** Exercise details **
Quote word for word the lines below, beginning with the first and ending with the one that has "产品中心 (277, 127)". Drop the pictures.

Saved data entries

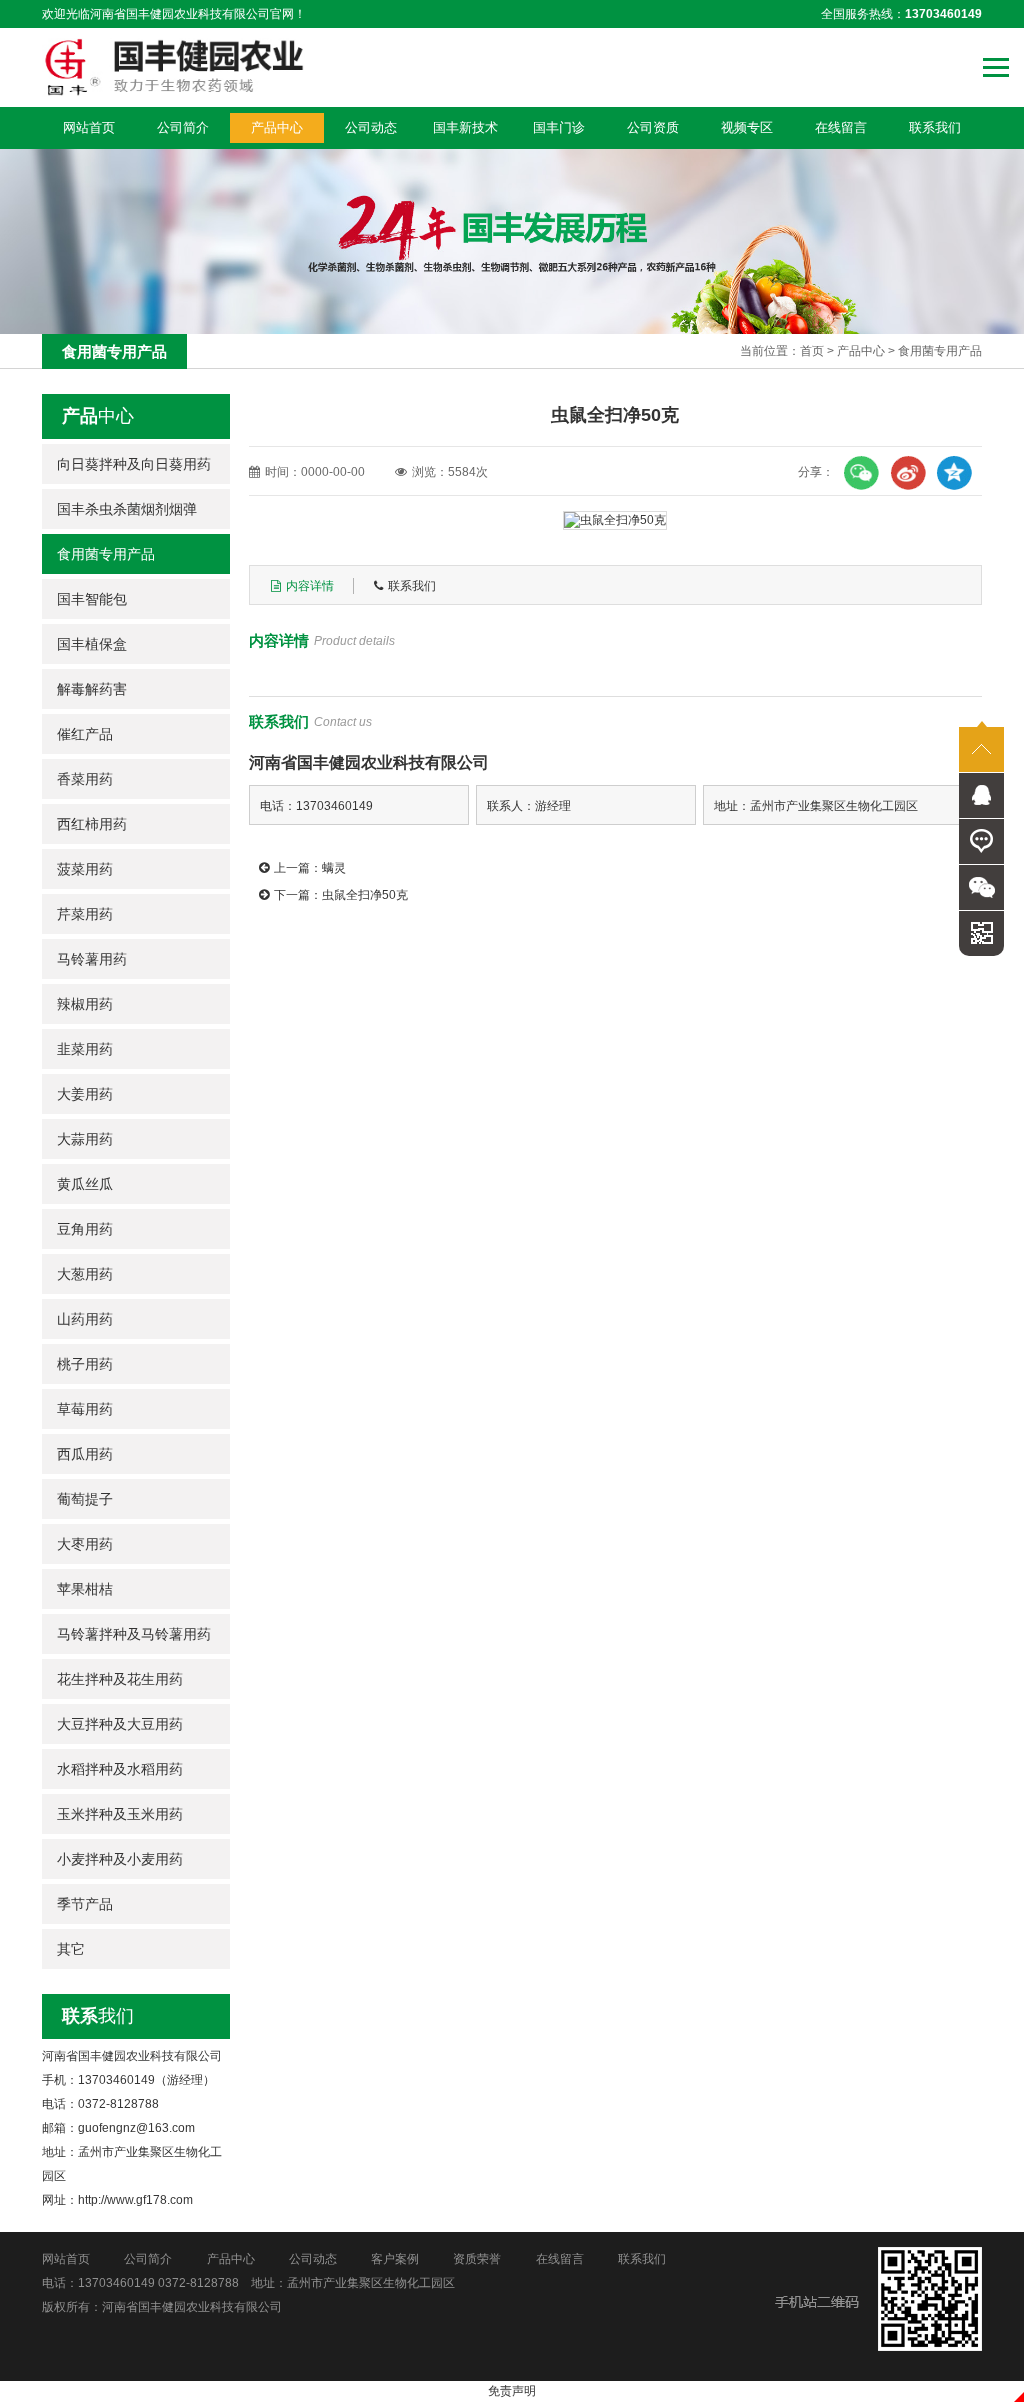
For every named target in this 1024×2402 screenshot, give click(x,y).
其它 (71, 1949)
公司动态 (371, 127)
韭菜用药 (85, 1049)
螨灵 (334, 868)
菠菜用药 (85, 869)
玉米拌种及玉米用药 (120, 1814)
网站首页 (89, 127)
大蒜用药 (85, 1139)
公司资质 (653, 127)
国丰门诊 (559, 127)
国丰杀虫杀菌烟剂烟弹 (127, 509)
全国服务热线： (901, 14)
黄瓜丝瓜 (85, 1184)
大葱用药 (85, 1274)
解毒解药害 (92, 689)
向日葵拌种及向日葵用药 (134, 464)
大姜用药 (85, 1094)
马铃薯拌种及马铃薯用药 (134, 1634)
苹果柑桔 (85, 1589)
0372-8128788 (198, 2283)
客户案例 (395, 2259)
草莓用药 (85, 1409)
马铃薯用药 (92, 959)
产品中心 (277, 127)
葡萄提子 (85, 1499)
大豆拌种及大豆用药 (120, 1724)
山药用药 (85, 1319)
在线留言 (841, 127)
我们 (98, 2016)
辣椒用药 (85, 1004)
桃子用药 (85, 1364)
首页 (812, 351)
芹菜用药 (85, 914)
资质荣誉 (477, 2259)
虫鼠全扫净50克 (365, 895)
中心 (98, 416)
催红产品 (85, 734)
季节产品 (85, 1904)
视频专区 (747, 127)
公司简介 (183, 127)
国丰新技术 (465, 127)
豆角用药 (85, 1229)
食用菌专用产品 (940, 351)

** Response area **
For every named target in this 1024×2402 screenshot, give click(x,y).
其它 (71, 1949)
公司动态 (371, 127)
韭菜用药 (85, 1049)
螨灵 (334, 868)
菠菜用药 (85, 869)
玉米拌种及玉米用药 (120, 1814)
网站首页 (89, 127)
大蒜用药 (85, 1139)
公司资质 (653, 127)
国丰门诊 (559, 127)
国丰杀虫杀菌烟剂烟弹 (127, 509)
全国服务热线： (901, 14)
黄瓜丝瓜 (85, 1184)
大葱用药 (85, 1274)
解毒解药害 (92, 689)
向日葵拌种及向日葵用药 (134, 464)
大姜用药 (85, 1094)
马铃薯拌种及马铃薯用药 (134, 1634)
苹果柑桔 (85, 1589)
0372-8128788 (198, 2283)
客户案例 (395, 2259)
草莓用药 (85, 1409)
马铃薯用药 (92, 959)
产品中心 (277, 127)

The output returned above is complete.